Alessandro Magnasco è senza ombra di dubbio uno dei protagonisti più rilevanti e innovativi del panorama artistico italiano della seconda metà del Seicento.
Lo stile vibrante e altamente espressivo, caratterizzato da rapide pennellate spigolose, guizzanti lampi di luce e nervose stesure a macchie di colore, si discosta dalle crome vivaci presenti nelle opere dei maestri genovesi coevi, rivelando un’enfasi chiaroscurale tipica dell’arte lombarda, con la quale Magnasco venne in contatto durante il suo apprendistato a Milano presso la bottega di Filippo Abbiati.
La coppia di tele qui presentata può essere considerata parte di quella produzione di opere "caricate e giocose" che Magnasco realizzò in occasione del suo soggiorno a Firenze presso la corte di Ferdinando de Medici (1703-1710), e destinate ad una committenza intellettuale, influenzata dalla letteratura picaresca spagnola del XVII secolo e dalla contemporanea produzione italiana di testi popolari come Il Vagabondo di Raffaele Frianoro (1640). In questa occasione, infatti, Alessandro Magnasco ebbe modo di entrare a diretto contatto con le opere di artisti quali Stefano della Bella, Jacques Callot e Salvator Rosa, conservate all’interno delle collezioni medicee, nelle quali paesaggi o interni erano animati da un gran numero di piccole figure di frati, soldati, zingari, vagabondi, boscaioli e saltimbanchi, raffigurati intenti ad adempire alle attività tipiche della propria quotidianità.

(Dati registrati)

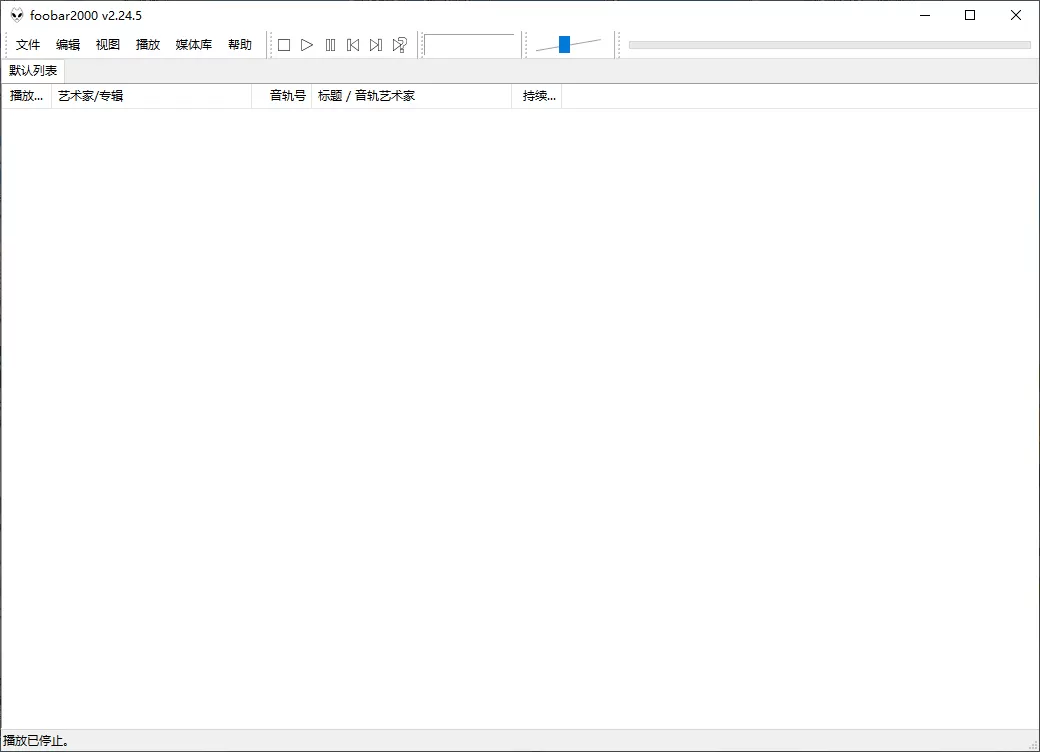Click the Random playback icon
This screenshot has height=752, width=1040.
point(399,44)
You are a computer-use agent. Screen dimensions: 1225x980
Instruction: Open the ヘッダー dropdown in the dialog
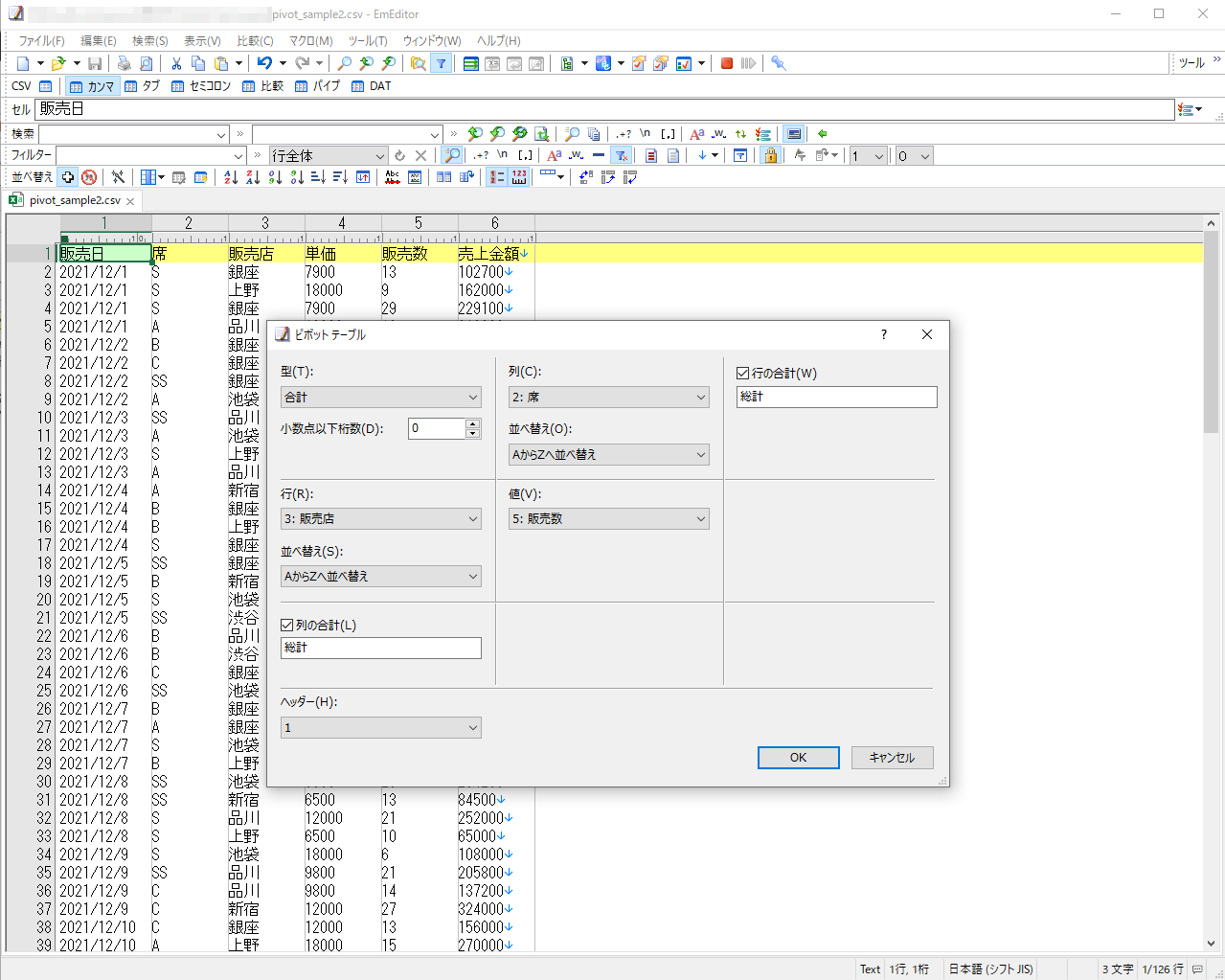(x=380, y=728)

> Consegna
Spiega in una-tre frasi perché, secondo il testo su Alessandro Magnasco, lo stile del pittore rivela un'enfasi chiaroscurale tipica dell'arte lombarda. Le voci registrate sono materiale a sé, distinto dal testo su Alessandro Magnasco.

> Risposta scritta
Magnasco entrò in contatto con l'arte lombarda durante il suo apprendistato a Milano, presso la bottega di Filippo Abbiati. Per questo il suo stile si discosta dai colori vivaci dei maestri genovesi coevi e mostra invece l'enfasi chiaroscurale propria di quell'arte.